EXCERPTED DATA: Begin
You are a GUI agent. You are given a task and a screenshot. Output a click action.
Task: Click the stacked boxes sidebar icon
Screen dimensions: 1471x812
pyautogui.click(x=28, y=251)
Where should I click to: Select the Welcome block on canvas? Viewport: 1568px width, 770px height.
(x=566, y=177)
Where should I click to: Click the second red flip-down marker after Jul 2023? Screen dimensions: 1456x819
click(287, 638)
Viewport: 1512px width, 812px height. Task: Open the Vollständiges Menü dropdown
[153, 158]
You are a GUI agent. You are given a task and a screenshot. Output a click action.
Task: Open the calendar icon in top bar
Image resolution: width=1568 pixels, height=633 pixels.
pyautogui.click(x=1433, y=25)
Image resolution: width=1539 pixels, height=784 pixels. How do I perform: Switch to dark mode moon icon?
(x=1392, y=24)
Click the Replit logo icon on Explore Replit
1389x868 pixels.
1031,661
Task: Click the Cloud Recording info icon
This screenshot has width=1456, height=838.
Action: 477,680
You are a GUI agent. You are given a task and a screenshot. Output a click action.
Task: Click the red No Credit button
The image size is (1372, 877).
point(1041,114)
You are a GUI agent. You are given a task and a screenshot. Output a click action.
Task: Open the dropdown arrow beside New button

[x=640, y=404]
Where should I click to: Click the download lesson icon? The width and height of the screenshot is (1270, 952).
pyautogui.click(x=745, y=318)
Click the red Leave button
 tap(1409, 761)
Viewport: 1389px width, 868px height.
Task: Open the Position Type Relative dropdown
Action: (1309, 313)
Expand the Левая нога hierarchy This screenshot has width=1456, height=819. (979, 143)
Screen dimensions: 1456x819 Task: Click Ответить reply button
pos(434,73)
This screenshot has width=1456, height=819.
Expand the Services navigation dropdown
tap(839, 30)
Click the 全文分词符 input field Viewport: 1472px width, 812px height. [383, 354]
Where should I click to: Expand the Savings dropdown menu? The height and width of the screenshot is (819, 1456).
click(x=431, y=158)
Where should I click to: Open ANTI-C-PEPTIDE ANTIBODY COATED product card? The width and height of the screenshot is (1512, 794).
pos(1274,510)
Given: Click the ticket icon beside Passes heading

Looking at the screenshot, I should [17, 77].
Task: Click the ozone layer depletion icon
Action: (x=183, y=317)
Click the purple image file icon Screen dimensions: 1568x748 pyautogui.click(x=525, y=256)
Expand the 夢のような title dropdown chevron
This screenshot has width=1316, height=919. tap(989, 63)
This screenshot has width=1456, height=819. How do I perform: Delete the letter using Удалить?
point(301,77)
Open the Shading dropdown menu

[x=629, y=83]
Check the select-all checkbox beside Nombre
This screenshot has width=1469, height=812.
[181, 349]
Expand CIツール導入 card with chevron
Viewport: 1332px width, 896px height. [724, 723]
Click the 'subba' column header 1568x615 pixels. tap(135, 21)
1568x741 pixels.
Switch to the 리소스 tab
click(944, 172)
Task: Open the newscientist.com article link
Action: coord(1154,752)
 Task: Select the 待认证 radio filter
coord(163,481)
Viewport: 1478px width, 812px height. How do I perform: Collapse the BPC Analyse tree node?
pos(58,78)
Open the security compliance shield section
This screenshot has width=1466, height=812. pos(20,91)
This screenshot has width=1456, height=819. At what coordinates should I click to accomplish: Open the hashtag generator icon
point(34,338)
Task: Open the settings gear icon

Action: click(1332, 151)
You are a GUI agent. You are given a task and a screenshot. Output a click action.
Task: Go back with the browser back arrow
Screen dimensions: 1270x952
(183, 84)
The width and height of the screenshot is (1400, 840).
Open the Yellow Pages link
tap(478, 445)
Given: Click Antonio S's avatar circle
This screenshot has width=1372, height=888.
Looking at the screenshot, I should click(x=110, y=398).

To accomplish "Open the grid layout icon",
EXCERPTED DATA: End
**WORK ITEM**
Here the job is to restate all of the data word for word.

**ANSWER TO THIS PROBLEM**
You are a GUI agent. You are given a task and a screenshot. Output a click action.
Task: Click the stacked boxes sidebar icon
Screen dimensions: 1471x812
pyautogui.click(x=28, y=251)
Where should I click to: Select the Welcome block on canvas? Viewport: 1568px width, 770px height.
(x=566, y=177)
Where should I click to: Click the second red flip-down marker after Jul 2023? Screen dimensions: 1456x819
click(287, 638)
Viewport: 1512px width, 812px height. Task: Open the Vollständiges Menü dropdown
[153, 158]
You are a GUI agent. You are given a task and a screenshot. Output a click action.
Task: Open the calendar icon in top bar
Image resolution: width=1568 pixels, height=633 pixels.
pyautogui.click(x=1433, y=25)
Image resolution: width=1539 pixels, height=784 pixels. How do I perform: Switch to dark mode moon icon?
(x=1392, y=24)
Click the Replit logo icon on Explore Replit
1389x868 pixels.
1031,661
Task: Click the Cloud Recording info icon
This screenshot has width=1456, height=838.
Action: 477,680
You are a GUI agent. You are given a task and a screenshot. Output a click action.
Task: Click the red No Credit button
The image size is (1372, 877).
point(1041,114)
You are a GUI agent. You are given a task and a screenshot. Output a click action.
Task: Open the dropdown arrow beside New button

[x=640, y=404]
Where should I click to: Click the download lesson icon? The width and height of the screenshot is (1270, 952).
pyautogui.click(x=745, y=318)
Click the red Leave button
 tap(1409, 761)
Viewport: 1389px width, 868px height.
Task: Open the Position Type Relative dropdown
Action: (1309, 313)
Expand the Левая нога hierarchy This screenshot has width=1456, height=819. (979, 143)
Screen dimensions: 1456x819 Task: Click Ответить reply button
pos(434,73)
This screenshot has width=1456, height=819.
Expand the Services navigation dropdown
tap(839, 30)
Click the 全文分词符 input field Viewport: 1472px width, 812px height. [383, 354]
Where should I click to: Expand the Savings dropdown menu? The height and width of the screenshot is (819, 1456).
click(x=431, y=158)
Where should I click to: Open ANTI-C-PEPTIDE ANTIBODY COATED product card? The width and height of the screenshot is (1512, 794).
pos(1274,510)
Given: Click the ticket icon beside Passes heading

Looking at the screenshot, I should [17, 77].
Task: Click the ozone layer depletion icon
Action: (x=183, y=317)
Click the purple image file icon Screen dimensions: 1568x748 pyautogui.click(x=525, y=256)
Expand the 夢のような title dropdown chevron
This screenshot has width=1316, height=919. tap(989, 63)
This screenshot has width=1456, height=819. How do I perform: Delete the letter using Удалить?
point(301,77)
Open the Shading dropdown menu

[x=629, y=83]
Check the select-all checkbox beside Nombre
This screenshot has width=1469, height=812.
[181, 349]
Expand CIツール導入 card with chevron
Viewport: 1332px width, 896px height. [724, 723]
Click the 'subba' column header 1568x615 pixels. tap(135, 21)
1568x741 pixels.
Switch to the 리소스 tab
click(944, 172)
Task: Open the newscientist.com article link
Action: coord(1154,752)
 Task: Select the 待认证 radio filter
coord(163,481)
Viewport: 1478px width, 812px height. How do I perform: Collapse the BPC Analyse tree node?
pos(58,78)
Open the security compliance shield section
This screenshot has width=1466, height=812. pos(20,91)
This screenshot has width=1456, height=819. At what coordinates should I click to accomplish: Open the hashtag generator icon
point(34,338)
Task: Open the settings gear icon

Action: click(1332, 151)
You are a GUI agent. You are given a task and a screenshot. Output a click action.
Task: Go back with the browser back arrow
Screen dimensions: 1270x952
(183, 84)
The width and height of the screenshot is (1400, 840).
Open the Yellow Pages link
tap(478, 445)
Given: Click Antonio S's avatar circle
This screenshot has width=1372, height=888.
Looking at the screenshot, I should click(x=110, y=398).

To accomplish "Open the grid layout icon",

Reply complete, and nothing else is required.